> _WHAT THE TASK ASKS_
Rewrite every line of the records below as a JSON list of strings, one string per line, skipping blank lines. Leave the pictures out of your answer.

> _TASK DATA_

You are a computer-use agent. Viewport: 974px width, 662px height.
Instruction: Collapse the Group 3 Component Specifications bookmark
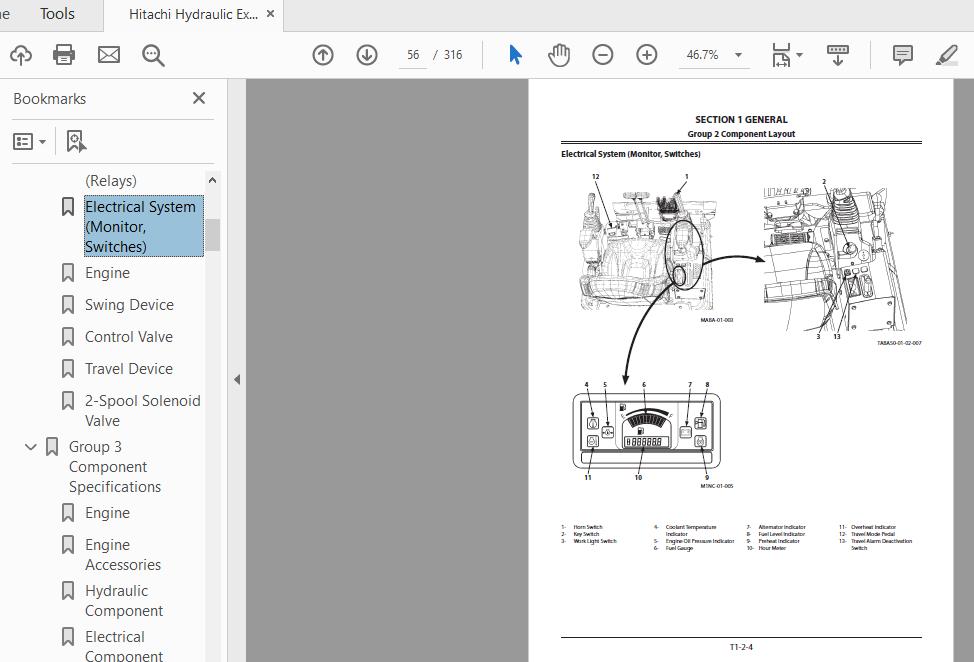coord(30,447)
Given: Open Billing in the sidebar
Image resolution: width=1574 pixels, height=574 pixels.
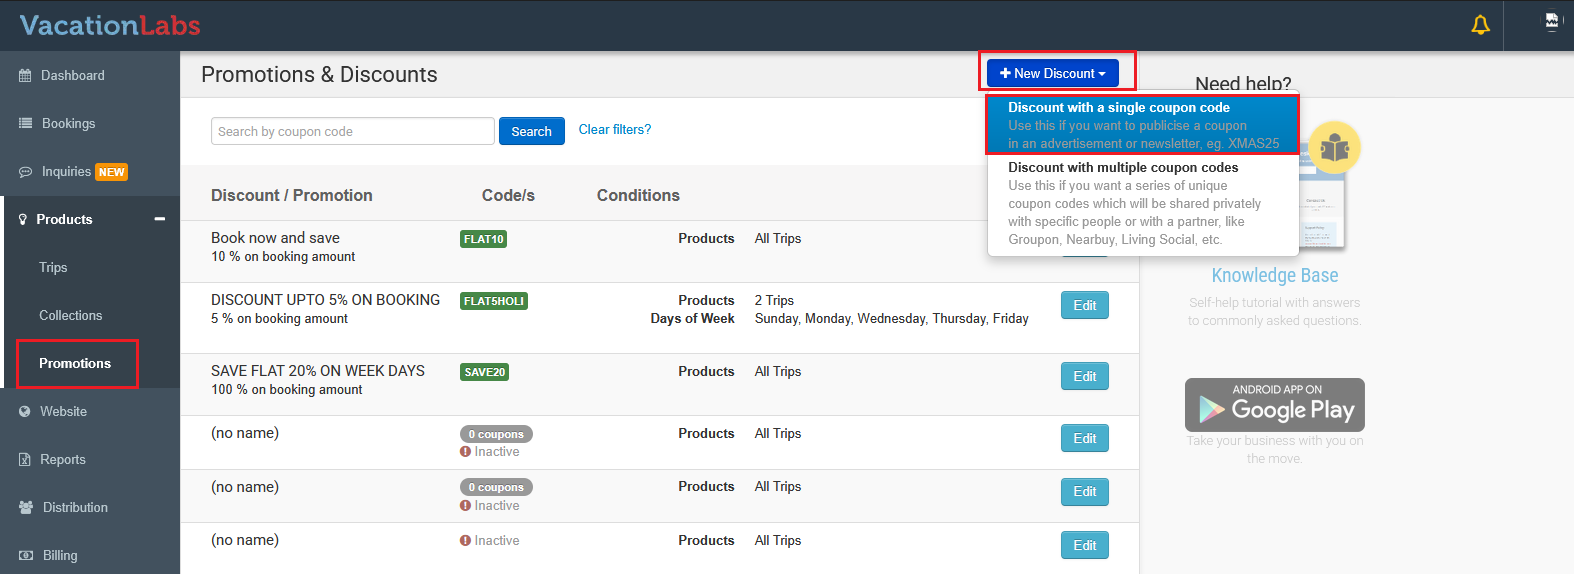Looking at the screenshot, I should click(60, 556).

> _OUTPUT OF THE EXERCISE_
[
  "You are a computer-use agent. Viewport: 974px width, 662px height.",
  "Instruction: Collapse the Group 3 Component Specifications bookmark",
  "coord(30,447)",
  "Given: Open Billing in the sidebar",
  "Image resolution: width=1574 pixels, height=574 pixels.",
  "Looking at the screenshot, I should click(60, 556)."
]